Oui — vous saisissez directement la surface du bassin (en ft² ou m²). La forme est sans importance pour la physique ; ce qui compte, c'est la surface exposée à l'atmosphère. Utilisez d'abord le calculateur de Surface d'AWTT si vous devez calculer la surface pour une forme irrégulière, puis injectez cette valeur dans le calculateur d'évaporation.

Comment le refroidissement évaporatif affecte-t-il les bassins et biodigesteurs chauffés ?

L'évaporation est le mécanisme dominant de perte de chaleur dans les systèmes d'eau libre chauffés — chaque kilogramme d'eau évaporée enlève ~2 260 kJ de chaleur latente. Pour les biodigesteurs opérant en températures mésophiles (35 °C) ou thermophiles (55 °C), et pour les systèmes d'aquaculture en eau chaude, le refroidissement évaporatif force le chauffage d'appoint à compenser. Pour les systèmes avec coûts de chauffage importants, utilisez le calculateur de Perte de Chaleur d'AWTT avec celui-ci pour quantifier les économies combinées de couverture sur l'eau et l'énergie.

Quelle méthode de calcul d'évaporation donne le résultat le plus précis pour mon site ?

Choisissez la méthode qui correspond aux données dont vous disposez.
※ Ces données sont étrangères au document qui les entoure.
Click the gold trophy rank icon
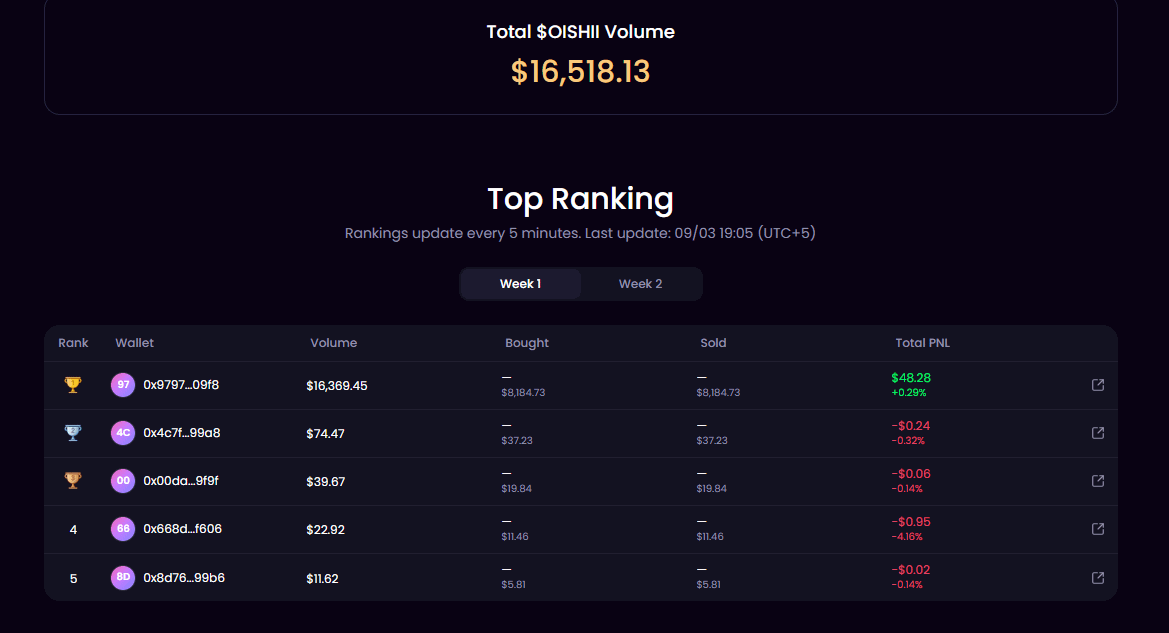The image size is (1169, 633). click(x=73, y=385)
Si vous ne disposez que de la température de l'air (sans humidité, vent, ni heures d'ensoleillement), utilisez **Hargreaves-Samani** — la FAO-56 la recommande explicitement comme solution de repli pour les sites pauvres en données. Si vous disposez d'humidité et de vent mais pas de rayonnement solaire mesuré, utilisez le **transfert de masse aérodynamique** (par défaut AWTT) — c'est l'option la plus robuste pour les bassins industriels et le résultat avec lequel le calculateur s'ouvre. Si vous disposez d'heures d'ensoleillement ou de rayonnement solaire mesurés et avez besoin d'un chiffre de qualité réglementaire, utilisez **Penman-Monteith (FAO-56)** — la norme internationale de référence. Pour les lacs et réservoirs ouverts en climats calmes et humides, les manuels d'hydrologie recommandent **Priestley-Taylor** car le terme de vent de Penman-Monteith ajoute du bruit lorsqu'il y a peu de vent. L'option **transfert de masse (empirique)** existe pour vérifier vis-à-vis de calculateurs en ligne plus simples — utilisez-la comme contrôle, pas comme résultat principal. Pour les décisions de dimensionnement de couvertures AWTT, exécutez d'abord la méthode aérodynamique par défaut, puis exécutez Penman-Monteith comme vérification croisée ; les deux devraient concorder à ~15 % près si vos entrées sont propres.